# **Comprehensive NLP Analysis of Global News Headlines (2019-Present)**

This document presents a **thorough Natural Language Processing (NLP) analysis** of global news headlines spanning from **2019 to the present**. The analysis demonstrates proficiency in fundamental NLP techniques, preprocessing steps, and insightful visualizations that extract meaningful patterns from textual data.

---

## **Table of Contents**

1. [**Introduction**](#introduction)
2. [**Data Exploration**](#data-exploration)
3. [**Data Preprocessing**](#data-preprocessing)
   - [Text Normalization](#text-normalization)
   - [Tokenization](#tokenization)
   - [Stop Words Removal](#stop-words-removal)
   - [Lemmatization](#lemmatization)
   - [Part-of-Speech Tagging](#part-of-speech-tagging)
   - [Named Entity Recognition](#named-entity-recognition)
4. [**Feature Extraction**](#feature-extraction)
   - [Bag of Words](#bag-of-words)
   - [TF-IDF Vectorization](#tf-idf-vectorization)
   - [Word Embeddings](#word-embeddings)
5. [**Sentiment Analysis**](#sentiment-analysis)
   - [Monthly Sentiment Trends](#monthly-sentiment-trends)
   - [Year-over-Year Sentiment Comparison](#year-over-year-sentiment-comparison)
6. [**Topic Modeling**](#topic-modeling)
   - [Latent Dirichlet Allocation](#latent-dirichlet-allocation)
   - [Topic Evolution Over Time](#topic-evolution-over-time)
7. [**Entity Analysis**](#entity-analysis)
   - [Most Mentioned Entities](#most-mentioned-entities)
   - [Entity Co-occurrence Networks](#entity-co-occurrence-networks)
8. [**Time Series Analysis**](#time-series-analysis)
   - [Headline Complexity Over Time](#headline-complexity-over-time)
   - [Topic Seasonality](#topic-seasonality)
9. [**Conclusion**](#conclusion)

---

## **Introduction**

This analysis explores a rich dataset of **news headlines** from **2019 to 2023**, covering **25 of the world's most influential news headlines**. The dataset is structured with **dates** in the first column followed by 25 headlines from each source. By applying various **NLP techniques**, we aim to uncover patterns, trends, and insights that reveal how global news discourse has evolved over this significant period, from sentimental analysis of each day and year to reoccuring patterns of entities and how their sentiment on the media has changed over the years, or as i like to call it, the sentimental derivative. 

---

## **Data Exploration**

Let's begin by loading the dataset and exploring its basic structure:

In [5]:
import pandas as pd
import numpy as np
import matplotlib.pyplot as plt
import seaborn as sns
from datetime import datetime
import re
import string
from collections import Counter
import warnings
warnings.filterwarnings('ignore')

# Set visualization styles
plt.style.use('seaborn-v0_8-whitegrid')
sns.set_palette("viridis")
plt.rcParams['figure.figsize'] = (12, 8)

# Load the dataset
news_df = pd.read_csv('datasets/WorldNewsData.csv')

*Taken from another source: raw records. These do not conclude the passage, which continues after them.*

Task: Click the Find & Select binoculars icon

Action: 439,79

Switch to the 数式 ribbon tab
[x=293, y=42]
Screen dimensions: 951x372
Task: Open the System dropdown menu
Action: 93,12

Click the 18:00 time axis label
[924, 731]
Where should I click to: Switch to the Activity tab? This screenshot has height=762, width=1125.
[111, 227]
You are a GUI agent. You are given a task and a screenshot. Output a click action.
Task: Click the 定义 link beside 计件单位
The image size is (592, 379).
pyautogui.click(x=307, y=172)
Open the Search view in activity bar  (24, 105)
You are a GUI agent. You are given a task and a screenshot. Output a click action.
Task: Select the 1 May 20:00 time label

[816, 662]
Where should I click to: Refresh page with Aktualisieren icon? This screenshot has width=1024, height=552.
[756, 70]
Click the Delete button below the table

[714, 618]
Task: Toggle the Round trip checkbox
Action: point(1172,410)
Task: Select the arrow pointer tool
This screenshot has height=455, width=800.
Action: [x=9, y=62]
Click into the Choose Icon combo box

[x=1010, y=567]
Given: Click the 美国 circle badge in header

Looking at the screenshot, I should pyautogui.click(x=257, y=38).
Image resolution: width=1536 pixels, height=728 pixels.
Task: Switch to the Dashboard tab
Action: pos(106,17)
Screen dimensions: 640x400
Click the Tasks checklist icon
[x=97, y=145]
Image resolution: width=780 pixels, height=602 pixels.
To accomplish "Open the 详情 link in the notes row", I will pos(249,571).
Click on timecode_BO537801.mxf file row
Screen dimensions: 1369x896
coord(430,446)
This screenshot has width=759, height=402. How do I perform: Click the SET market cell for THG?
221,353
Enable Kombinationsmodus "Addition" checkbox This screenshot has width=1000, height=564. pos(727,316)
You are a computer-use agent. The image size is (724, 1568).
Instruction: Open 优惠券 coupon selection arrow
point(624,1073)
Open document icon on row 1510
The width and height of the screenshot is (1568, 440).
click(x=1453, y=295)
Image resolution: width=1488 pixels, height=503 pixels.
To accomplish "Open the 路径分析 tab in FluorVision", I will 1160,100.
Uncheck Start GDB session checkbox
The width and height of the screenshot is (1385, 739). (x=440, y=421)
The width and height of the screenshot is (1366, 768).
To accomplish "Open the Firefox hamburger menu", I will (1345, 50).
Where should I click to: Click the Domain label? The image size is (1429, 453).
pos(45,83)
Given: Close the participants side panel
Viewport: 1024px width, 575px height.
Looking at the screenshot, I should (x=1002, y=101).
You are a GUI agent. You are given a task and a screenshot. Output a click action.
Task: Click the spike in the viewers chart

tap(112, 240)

# Display basic information
print(f"Dataset shape: {news_df.shape}")
print(f"Time period: {news_df['date'].min()} to {news_df['date'].max()}")
print("\nColumn names:")
print(news_df.columns.tolist())

# Convert date column to datetime
news_df['date'] = pd.to_datetime(news_df['date'])

# Create a year-month column for temporal analysis
news_df['year_month'] = news_df['date'].dt.to_period('M')

# Sample a few rows
print("\nSample data:")
news_df.head()

ModuleNotFoundError: No module named 'seaborn'